▶ _Exercise objective_:
Quote the whole listing word for word, please.
Start of Block
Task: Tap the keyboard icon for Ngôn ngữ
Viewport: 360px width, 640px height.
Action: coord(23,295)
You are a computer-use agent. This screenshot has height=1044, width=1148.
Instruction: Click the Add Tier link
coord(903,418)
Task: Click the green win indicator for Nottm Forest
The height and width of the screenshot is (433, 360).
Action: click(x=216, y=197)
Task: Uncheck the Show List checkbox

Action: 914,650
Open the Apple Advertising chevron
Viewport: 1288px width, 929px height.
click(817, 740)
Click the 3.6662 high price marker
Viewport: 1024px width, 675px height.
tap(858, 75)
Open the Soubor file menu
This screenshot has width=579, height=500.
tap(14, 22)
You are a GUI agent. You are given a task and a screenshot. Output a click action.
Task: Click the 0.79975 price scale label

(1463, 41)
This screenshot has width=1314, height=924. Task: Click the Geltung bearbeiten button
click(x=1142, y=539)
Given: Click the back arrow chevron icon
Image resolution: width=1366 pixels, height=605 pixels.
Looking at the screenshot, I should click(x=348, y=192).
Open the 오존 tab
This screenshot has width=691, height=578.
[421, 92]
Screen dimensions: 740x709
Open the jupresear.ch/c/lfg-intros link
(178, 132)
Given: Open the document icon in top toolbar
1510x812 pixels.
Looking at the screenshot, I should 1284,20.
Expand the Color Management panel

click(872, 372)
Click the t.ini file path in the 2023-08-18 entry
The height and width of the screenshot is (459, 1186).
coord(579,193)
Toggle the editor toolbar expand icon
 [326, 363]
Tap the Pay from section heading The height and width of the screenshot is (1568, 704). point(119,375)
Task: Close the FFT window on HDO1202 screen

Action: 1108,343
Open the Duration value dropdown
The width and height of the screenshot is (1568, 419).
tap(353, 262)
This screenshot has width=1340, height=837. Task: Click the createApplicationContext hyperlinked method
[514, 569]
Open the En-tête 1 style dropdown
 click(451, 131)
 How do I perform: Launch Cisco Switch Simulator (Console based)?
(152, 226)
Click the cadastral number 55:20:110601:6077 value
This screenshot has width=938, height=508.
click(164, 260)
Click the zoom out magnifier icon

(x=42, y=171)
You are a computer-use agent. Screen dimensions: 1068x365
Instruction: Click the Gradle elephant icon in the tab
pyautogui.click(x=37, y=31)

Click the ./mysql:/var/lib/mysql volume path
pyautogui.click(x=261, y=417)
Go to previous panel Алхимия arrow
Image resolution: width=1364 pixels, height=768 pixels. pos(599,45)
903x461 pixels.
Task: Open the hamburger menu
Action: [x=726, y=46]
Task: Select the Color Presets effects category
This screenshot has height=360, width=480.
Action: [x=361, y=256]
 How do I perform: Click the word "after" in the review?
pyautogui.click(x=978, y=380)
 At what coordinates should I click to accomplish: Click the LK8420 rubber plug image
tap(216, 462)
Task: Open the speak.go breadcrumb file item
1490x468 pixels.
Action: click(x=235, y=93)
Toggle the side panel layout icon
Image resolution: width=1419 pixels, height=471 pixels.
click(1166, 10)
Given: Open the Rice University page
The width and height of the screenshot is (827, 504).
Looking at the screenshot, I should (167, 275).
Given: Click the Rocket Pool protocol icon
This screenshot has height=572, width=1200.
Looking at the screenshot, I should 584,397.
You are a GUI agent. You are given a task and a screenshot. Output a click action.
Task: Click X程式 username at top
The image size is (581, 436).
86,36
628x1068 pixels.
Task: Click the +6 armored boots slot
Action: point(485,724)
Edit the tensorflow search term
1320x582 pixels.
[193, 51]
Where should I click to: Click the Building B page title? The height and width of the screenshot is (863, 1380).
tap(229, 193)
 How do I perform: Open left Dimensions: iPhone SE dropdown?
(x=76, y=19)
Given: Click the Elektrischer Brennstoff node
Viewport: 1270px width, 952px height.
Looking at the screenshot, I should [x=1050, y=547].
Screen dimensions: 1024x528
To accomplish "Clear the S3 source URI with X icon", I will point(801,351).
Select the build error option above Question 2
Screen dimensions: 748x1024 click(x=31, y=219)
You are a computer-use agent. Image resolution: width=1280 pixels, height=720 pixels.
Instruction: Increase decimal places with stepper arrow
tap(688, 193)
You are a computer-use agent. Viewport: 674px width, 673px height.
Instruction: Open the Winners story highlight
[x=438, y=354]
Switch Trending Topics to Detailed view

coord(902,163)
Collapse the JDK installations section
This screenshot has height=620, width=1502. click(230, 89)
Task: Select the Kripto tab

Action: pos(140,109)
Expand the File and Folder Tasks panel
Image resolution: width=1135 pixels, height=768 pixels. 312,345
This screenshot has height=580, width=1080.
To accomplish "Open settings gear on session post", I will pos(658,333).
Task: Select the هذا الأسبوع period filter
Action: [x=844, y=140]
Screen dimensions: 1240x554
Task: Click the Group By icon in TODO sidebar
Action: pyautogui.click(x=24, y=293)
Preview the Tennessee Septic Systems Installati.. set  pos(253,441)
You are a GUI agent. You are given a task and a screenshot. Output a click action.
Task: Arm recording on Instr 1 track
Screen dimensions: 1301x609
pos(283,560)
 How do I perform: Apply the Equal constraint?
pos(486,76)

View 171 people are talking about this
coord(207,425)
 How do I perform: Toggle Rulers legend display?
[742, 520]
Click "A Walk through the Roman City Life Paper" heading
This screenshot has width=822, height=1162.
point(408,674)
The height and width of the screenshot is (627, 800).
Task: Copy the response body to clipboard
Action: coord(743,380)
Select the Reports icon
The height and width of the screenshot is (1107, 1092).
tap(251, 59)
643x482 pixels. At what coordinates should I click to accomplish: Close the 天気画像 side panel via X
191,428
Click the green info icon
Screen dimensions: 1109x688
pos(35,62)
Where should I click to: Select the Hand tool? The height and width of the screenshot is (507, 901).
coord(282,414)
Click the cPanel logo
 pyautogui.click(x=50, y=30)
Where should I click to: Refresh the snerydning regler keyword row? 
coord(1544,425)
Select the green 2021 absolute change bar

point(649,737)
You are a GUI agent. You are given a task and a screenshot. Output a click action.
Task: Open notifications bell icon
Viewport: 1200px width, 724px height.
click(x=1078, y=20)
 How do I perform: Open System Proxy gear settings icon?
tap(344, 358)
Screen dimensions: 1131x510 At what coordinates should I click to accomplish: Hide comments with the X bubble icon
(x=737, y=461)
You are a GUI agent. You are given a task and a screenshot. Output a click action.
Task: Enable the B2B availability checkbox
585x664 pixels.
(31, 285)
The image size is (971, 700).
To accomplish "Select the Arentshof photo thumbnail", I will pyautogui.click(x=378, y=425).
End of Block
▶ _Response for this exercise_:
Task: Tap the keyboard icon for Ngôn ngữ
Viewport: 360px width, 640px height.
Action: coord(23,295)
You are a computer-use agent. This screenshot has height=1044, width=1148.
Instruction: Click the Add Tier link
coord(903,418)
Task: Click the green win indicator for Nottm Forest
The height and width of the screenshot is (433, 360).
Action: click(x=216, y=197)
Task: Uncheck the Show List checkbox

Action: 914,650
Open the Apple Advertising chevron
Viewport: 1288px width, 929px height.
click(817, 740)
Click the 3.6662 high price marker
Viewport: 1024px width, 675px height.
tap(858, 75)
Open the Soubor file menu
This screenshot has width=579, height=500.
tap(14, 22)
You are a GUI agent. You are given a task and a screenshot. Output a click action.
Task: Click the 0.79975 price scale label

(1463, 41)
This screenshot has width=1314, height=924. Task: Click the Geltung bearbeiten button
click(x=1142, y=539)
Given: Click the back arrow chevron icon
Image resolution: width=1366 pixels, height=605 pixels.
Looking at the screenshot, I should click(x=348, y=192).
Open the 오존 tab
This screenshot has width=691, height=578.
[421, 92]
Screen dimensions: 740x709
Open the jupresear.ch/c/lfg-intros link
(178, 132)
Given: Open the document icon in top toolbar
1510x812 pixels.
Looking at the screenshot, I should 1284,20.
Expand the Color Management panel

click(872, 372)
Click the t.ini file path in the 2023-08-18 entry
The height and width of the screenshot is (459, 1186).
coord(579,193)
Toggle the editor toolbar expand icon
 [326, 363]
Tap the Pay from section heading The height and width of the screenshot is (1568, 704). point(119,375)
Task: Close the FFT window on HDO1202 screen

Action: 1108,343
Open the Duration value dropdown
The width and height of the screenshot is (1568, 419).
tap(353, 262)
This screenshot has width=1340, height=837. Task: Click the createApplicationContext hyperlinked method
[514, 569]
Open the En-tête 1 style dropdown
 click(451, 131)
 How do I perform: Launch Cisco Switch Simulator (Console based)?
(152, 226)
Click the cadastral number 55:20:110601:6077 value
This screenshot has width=938, height=508.
click(164, 260)
Click the zoom out magnifier icon

(x=42, y=171)
You are a computer-use agent. Screen dimensions: 1068x365
Instruction: Click the Gradle elephant icon in the tab
pyautogui.click(x=37, y=31)

Click the ./mysql:/var/lib/mysql volume path
pyautogui.click(x=261, y=417)
Go to previous panel Алхимия arrow
Image resolution: width=1364 pixels, height=768 pixels. pos(599,45)
903x461 pixels.
Task: Open the hamburger menu
Action: [x=726, y=46]
Task: Select the Color Presets effects category
This screenshot has height=360, width=480.
Action: [x=361, y=256]
 How do I perform: Click the word "after" in the review?
pyautogui.click(x=978, y=380)
 At what coordinates should I click to accomplish: Click the LK8420 rubber plug image
tap(216, 462)
Task: Open the speak.go breadcrumb file item
1490x468 pixels.
Action: click(x=235, y=93)
Toggle the side panel layout icon
Image resolution: width=1419 pixels, height=471 pixels.
click(1166, 10)
Given: Open the Rice University page
The width and height of the screenshot is (827, 504).
Looking at the screenshot, I should (167, 275).
Given: Click the Rocket Pool protocol icon
This screenshot has height=572, width=1200.
Looking at the screenshot, I should 584,397.
You are a GUI agent. You are given a task and a screenshot. Output a click action.
Task: Click X程式 username at top
The image size is (581, 436).
86,36
628x1068 pixels.
Task: Click the +6 armored boots slot
Action: point(485,724)
Edit the tensorflow search term
1320x582 pixels.
[193, 51]
Where should I click to: Click the Building B page title? The height and width of the screenshot is (863, 1380).
tap(229, 193)
 How do I perform: Open left Dimensions: iPhone SE dropdown?
(x=76, y=19)
Given: Click the Elektrischer Brennstoff node
Viewport: 1270px width, 952px height.
Looking at the screenshot, I should [x=1050, y=547].
Screen dimensions: 1024x528
To accomplish "Clear the S3 source URI with X icon", I will point(801,351).
Select the build error option above Question 2
Screen dimensions: 748x1024 click(x=31, y=219)
You are a computer-use agent. Image resolution: width=1280 pixels, height=720 pixels.
Instruction: Increase decimal places with stepper arrow
tap(688, 193)
You are a computer-use agent. Viewport: 674px width, 673px height.
Instruction: Open the Winners story highlight
[x=438, y=354]
Switch Trending Topics to Detailed view

coord(902,163)
Collapse the JDK installations section
This screenshot has height=620, width=1502. click(230, 89)
Task: Select the Kripto tab

Action: pos(140,109)
Expand the File and Folder Tasks panel
Image resolution: width=1135 pixels, height=768 pixels. 312,345
This screenshot has height=580, width=1080.
To accomplish "Open settings gear on session post", I will pos(658,333).
Task: Select the هذا الأسبوع period filter
Action: [x=844, y=140]
Screen dimensions: 1240x554
Task: Click the Group By icon in TODO sidebar
Action: pyautogui.click(x=24, y=293)
Preview the Tennessee Septic Systems Installati.. set  pos(253,441)
You are a GUI agent. You are given a task and a screenshot. Output a click action.
Task: Arm recording on Instr 1 track
Screen dimensions: 1301x609
pos(283,560)
 How do I perform: Apply the Equal constraint?
pos(486,76)

View 171 people are talking about this
coord(207,425)
 How do I perform: Toggle Rulers legend display?
[742, 520]
Click "A Walk through the Roman City Life Paper" heading
This screenshot has width=822, height=1162.
point(408,674)
The height and width of the screenshot is (627, 800).
Task: Copy the response body to clipboard
Action: coord(743,380)
Select the Reports icon
The height and width of the screenshot is (1107, 1092).
tap(251, 59)
643x482 pixels. At what coordinates should I click to accomplish: Close the 天気画像 side panel via X
191,428
Click the green info icon
Screen dimensions: 1109x688
pos(35,62)
Where should I click to: Select the Hand tool? The height and width of the screenshot is (507, 901).
coord(282,414)
Click the cPanel logo
 pyautogui.click(x=50, y=30)
Where should I click to: Refresh the snerydning regler keyword row? 
coord(1544,425)
Select the green 2021 absolute change bar

point(649,737)
You are a GUI agent. You are given a task and a screenshot. Output a click action.
Task: Open notifications bell icon
Viewport: 1200px width, 724px height.
click(x=1078, y=20)
 How do I perform: Open System Proxy gear settings icon?
tap(344, 358)
Screen dimensions: 1131x510 At what coordinates should I click to accomplish: Hide comments with the X bubble icon
(x=737, y=461)
You are a GUI agent. You are given a task and a screenshot. Output a click action.
Task: Enable the B2B availability checkbox
585x664 pixels.
(31, 285)
The image size is (971, 700).
To accomplish "Select the Arentshof photo thumbnail", I will pyautogui.click(x=378, y=425).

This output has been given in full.